-- Provided data --
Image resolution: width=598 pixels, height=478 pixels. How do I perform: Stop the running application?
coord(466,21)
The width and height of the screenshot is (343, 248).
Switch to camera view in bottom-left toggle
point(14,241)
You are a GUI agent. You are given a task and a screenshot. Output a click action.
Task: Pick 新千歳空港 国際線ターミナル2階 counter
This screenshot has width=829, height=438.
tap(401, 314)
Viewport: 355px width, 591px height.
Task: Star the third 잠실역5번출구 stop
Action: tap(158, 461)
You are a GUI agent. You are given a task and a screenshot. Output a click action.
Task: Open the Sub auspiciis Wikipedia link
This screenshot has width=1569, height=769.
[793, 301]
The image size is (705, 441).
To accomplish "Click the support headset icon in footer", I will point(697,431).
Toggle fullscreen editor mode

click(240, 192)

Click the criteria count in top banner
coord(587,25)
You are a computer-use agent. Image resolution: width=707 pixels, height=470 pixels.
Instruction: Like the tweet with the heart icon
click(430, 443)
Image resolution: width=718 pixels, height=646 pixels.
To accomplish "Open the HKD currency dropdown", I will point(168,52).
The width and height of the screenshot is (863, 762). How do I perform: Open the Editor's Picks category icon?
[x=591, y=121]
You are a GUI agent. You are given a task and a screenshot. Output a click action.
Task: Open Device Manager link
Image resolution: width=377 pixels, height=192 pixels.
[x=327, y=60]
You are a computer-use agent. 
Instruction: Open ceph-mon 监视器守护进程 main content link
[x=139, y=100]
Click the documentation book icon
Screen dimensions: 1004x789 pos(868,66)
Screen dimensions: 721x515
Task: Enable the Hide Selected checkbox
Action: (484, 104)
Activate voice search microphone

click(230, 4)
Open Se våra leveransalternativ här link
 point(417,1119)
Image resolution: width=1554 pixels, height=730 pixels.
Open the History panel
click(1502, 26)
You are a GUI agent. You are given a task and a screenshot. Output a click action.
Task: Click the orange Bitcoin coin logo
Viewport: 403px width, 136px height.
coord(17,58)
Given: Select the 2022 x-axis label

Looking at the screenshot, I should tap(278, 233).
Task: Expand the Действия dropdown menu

-- What you are asked to do --
Pull every line containing "computer" out of the records.

-- Response --
You are a computer-use agent. Image resolution: width=707 pixels, height=470 pixels.
You are a computer-use agent. 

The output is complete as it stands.